-------- Source text

Learn about Sir Francis Drake

Born at Crowndale Farm, west of Tavistock, circa 1540, Sir Francis Drake was an English sea captain, privateer, navigator, slaver and politician of the Elizabethan era.

Often described as “more pirate than patriot”, he raided Spanish possessions during England’s war with Spain.

The hero of many battles and hailed as the savior of England from the Spanish Armada, Drake died an inglorious death, having contracted dysentery, in Portobello, Panama on the 27th of January 1596.

The early years of Sir Francis Drake

Francis Drake was the eldest of 12 sons born to Edmund Drake and Mary Mylwaye Drake. Edmund was a farmer on the estate of Lord Francis Russell, the second earl of Bedford, who was also Francis’ godfather.

Francis was apprenticed to a merchant who sailed coastal waters trading goods between England and France. He took to navigation well and was soon enlisted by his relatives, the Hawkins family. They were privateers who prowled the shipping lanes off the French coast, seizing merchant ships.

In 1567, Drake made one of the first English slaving voyages as part of a fleet led by his cousin John Hawkins, bringing African slaves to work in the ‘New World’. All but two ships of the expedition were lost when attacked by a Spanish squadron.

----------------
-------- Records supplied

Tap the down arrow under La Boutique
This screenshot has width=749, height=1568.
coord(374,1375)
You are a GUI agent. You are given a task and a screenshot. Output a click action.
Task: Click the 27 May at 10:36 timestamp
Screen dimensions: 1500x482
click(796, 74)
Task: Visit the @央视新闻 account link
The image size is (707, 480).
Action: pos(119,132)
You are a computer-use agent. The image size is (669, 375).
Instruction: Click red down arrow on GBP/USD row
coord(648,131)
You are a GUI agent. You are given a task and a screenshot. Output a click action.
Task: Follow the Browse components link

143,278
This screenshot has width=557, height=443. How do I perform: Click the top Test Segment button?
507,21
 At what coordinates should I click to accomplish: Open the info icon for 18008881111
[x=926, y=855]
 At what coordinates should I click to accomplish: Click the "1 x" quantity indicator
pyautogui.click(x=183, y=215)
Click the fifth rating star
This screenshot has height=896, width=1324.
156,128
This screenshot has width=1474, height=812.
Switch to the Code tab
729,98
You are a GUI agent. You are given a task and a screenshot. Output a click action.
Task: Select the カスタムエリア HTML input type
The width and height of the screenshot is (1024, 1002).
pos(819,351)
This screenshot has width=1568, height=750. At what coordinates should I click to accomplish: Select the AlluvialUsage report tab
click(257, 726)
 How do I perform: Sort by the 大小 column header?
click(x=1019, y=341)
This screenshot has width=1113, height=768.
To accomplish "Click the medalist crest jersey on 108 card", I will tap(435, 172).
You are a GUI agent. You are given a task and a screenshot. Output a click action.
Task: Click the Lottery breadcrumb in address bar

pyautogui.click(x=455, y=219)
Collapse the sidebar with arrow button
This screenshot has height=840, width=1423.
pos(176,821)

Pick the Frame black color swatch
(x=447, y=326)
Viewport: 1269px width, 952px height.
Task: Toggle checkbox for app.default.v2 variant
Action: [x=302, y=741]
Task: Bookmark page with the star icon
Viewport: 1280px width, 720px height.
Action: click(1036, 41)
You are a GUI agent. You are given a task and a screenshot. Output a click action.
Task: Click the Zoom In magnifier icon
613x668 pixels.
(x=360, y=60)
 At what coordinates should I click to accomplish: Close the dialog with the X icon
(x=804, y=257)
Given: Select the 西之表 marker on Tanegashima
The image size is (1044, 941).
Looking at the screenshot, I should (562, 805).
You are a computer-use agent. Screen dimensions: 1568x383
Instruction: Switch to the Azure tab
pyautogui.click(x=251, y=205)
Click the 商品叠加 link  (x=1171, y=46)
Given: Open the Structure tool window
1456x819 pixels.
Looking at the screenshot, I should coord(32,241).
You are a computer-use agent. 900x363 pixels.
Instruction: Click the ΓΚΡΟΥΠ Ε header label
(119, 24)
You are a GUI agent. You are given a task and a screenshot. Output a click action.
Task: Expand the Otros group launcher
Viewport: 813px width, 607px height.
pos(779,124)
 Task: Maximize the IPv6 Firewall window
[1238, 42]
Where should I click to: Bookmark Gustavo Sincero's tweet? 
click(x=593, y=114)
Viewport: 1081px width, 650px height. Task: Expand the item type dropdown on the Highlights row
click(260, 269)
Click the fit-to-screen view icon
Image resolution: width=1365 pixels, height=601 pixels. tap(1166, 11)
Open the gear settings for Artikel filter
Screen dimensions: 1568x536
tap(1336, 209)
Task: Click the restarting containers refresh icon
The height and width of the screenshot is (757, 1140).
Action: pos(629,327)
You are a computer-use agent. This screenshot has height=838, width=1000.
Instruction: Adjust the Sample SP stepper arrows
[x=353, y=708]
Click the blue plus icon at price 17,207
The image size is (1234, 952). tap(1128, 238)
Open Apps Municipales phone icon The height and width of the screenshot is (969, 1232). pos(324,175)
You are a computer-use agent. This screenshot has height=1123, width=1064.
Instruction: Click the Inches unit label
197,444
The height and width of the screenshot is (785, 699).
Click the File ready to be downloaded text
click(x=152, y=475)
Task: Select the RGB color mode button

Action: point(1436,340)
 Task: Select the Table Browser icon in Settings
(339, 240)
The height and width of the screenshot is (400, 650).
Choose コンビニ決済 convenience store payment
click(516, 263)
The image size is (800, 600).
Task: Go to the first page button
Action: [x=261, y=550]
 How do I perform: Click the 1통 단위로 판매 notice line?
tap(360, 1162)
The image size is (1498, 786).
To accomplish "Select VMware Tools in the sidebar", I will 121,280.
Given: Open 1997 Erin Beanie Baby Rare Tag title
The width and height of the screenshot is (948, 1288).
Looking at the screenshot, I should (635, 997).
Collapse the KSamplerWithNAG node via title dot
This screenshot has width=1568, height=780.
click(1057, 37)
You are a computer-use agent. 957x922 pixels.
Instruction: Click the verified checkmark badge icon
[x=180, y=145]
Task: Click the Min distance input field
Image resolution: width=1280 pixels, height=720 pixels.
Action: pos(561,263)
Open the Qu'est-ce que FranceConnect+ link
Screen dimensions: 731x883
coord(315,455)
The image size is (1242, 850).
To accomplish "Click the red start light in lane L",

----------------

Given task
Copy out the text about Sir Francis Drake word for word, from start to finish. You won't need any of the items to do this.

Output below
Learn about Sir Francis Drake

Born at Crowndale Farm, west of Tavistock, circa 1540, Sir Francis Drake was an English sea captain, privateer, navigator, slaver and politician of the Elizabethan era.

Often described as “more pirate than patriot”, he raided Spanish possessions during England’s war with Spain.

The hero of many battles and hailed as the savior of England from the Spanish Armada, Drake died an inglorious death, having contracted dysentery, in Portobello, Panama on the 27th of January 1596.

The early years of Sir Francis Drake

Francis Drake was the eldest of 12 sons born to Edmund Drake and Mary Mylwaye Drake. Edmund was a farmer on the estate of Lord Francis Russell, the second earl of Bedford, who was also Francis’ godfather.

Francis was apprenticed to a merchant who sailed coastal waters trading goods between England and France. He took to navigation well and was soon enlisted by his relatives, the Hawkins family. They were privateers who prowled the shipping lanes off the French coast, seizing merchant ships.

In 1567, Drake made one of the first English slaving voyages as part of a fleet led by his cousin John Hawkins, bringing African slaves to work in the ‘New World’. All but two ships of the expedition were lost when attacked by a Spanish squadron.